### ABOUT THIS TASK
Your output should be exactly the lines from the one containing "Given: Toggle the hand pan tool below canvas" through the last line of the listing, and nothing else. Pictures stay out.

### RECORDS PROVIDED
☆ ☆ ☆

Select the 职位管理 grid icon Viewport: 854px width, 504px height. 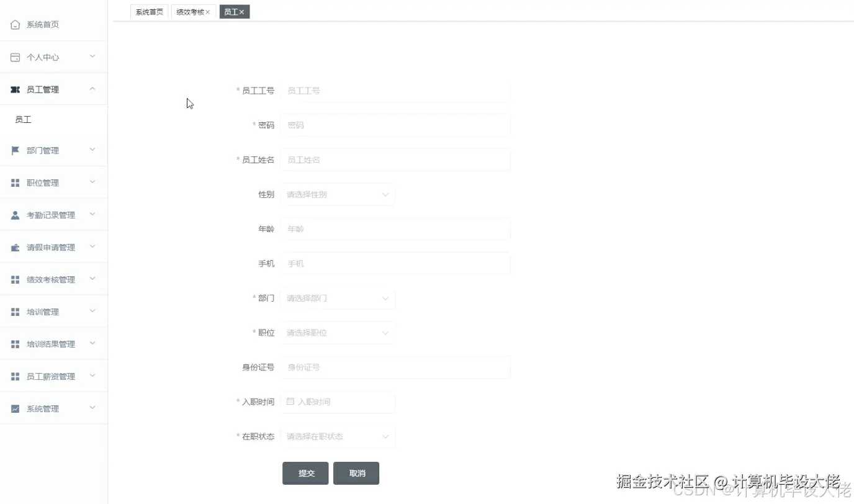click(15, 182)
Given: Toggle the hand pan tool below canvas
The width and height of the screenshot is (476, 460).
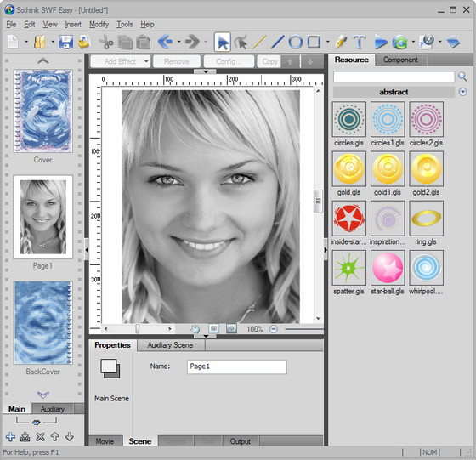Looking at the screenshot, I should point(196,329).
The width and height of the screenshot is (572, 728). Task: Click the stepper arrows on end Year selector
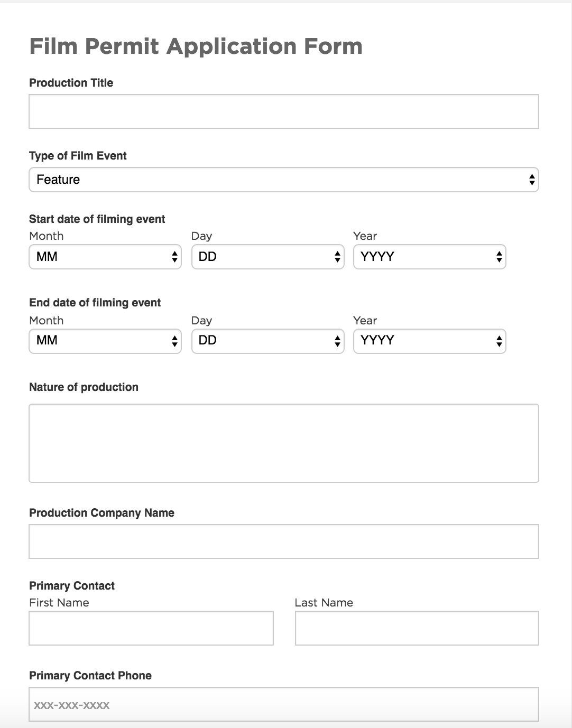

☆ ☆ ☆

### RESPONSE AREA
Given: Toggle the hand pan tool below canvas
The width and height of the screenshot is (476, 460).
Looking at the screenshot, I should point(196,329).
The width and height of the screenshot is (572, 728). Task: Click the stepper arrows on end Year selector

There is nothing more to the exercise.